Noncovalent interactions determine both the structure and properties of molecular aggregates ranging from clusters and supramolecular nanostructures, to biosystems and condensed phases. Consequently, theoretical methods for noncovalent interactions in excited-state complexes are essential for understanding of photoactive materials and their in-silico-driven design for technological applications, such as organic light-emitting diodes or fluorescent probes. Interactions in complexes involving excited states pose a serious challenge for ab initio methods as compared to ground states. First, they require accounting for the multiconfigurational character of excited state wave functions and going beyond an independent-electron approximation. Second, resonance interactions, which are unique for excited states, demand treatment of degenerate states. The latter challenge has recently been addressed with energy decomposition schemes (EDAs). However, these approaches are based on single-reference linear response theories and are seriously limited by altogether missing or recovering only part of effects which are crucial for an accurate description of noncovalent interactions.

The symmetry-adapted perturbation theory (SAPT) is one of the most successful methods for interaction energy calculations in noncovalently bound complexes.
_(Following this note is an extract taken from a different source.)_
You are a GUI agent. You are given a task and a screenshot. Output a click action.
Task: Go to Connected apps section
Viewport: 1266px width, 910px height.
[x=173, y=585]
In SAPT the essential components of the interaction: electrostatic, exchange (Pauli repulsion), induction and dispersion energies, are obtained directly from monomer properties. SAPT based on density functional theory (DFT) generates potential energy surfaces of accuracy on a par with high-level coupled cluster results at a much lower computational cost. This has resulted in numerous applications of the method, the most spectacular ones being structure prediction of organic crystals. Unfortunately, DFT-based SAPT is a ground state theory, and by construction, it is not applicable to systems in electronically excited states.

The aim of this project is to develop a SAPT variant for the description of noncovalent interactions in excited state complexes. The proposed method will be based on range-separated multiconfigurational density functional theory. This approach rigorously combines the accuracy of DFT with multiconfigurational wave functions. In its degenerate formulation the new SAPT method will extend to excimers and exciplexes, i.e., systems with resonance interactions that currently are beyond the capabilities of all existing SAPT formulations. Compared to EDAs, it will offer a well-defined and accurate description of the dispersion energy and the possibility to target multireference states, including excimers and exciplexes.
The novel method will provide an efficient description of large systems, in particular of organic light-emitting crystals and optoelectronic materials. The synthesis of such materials can be theory-driven, and these studies will help to establish an intrinsic connection between the structure of light-emitting molecular assemblies and their optical properties.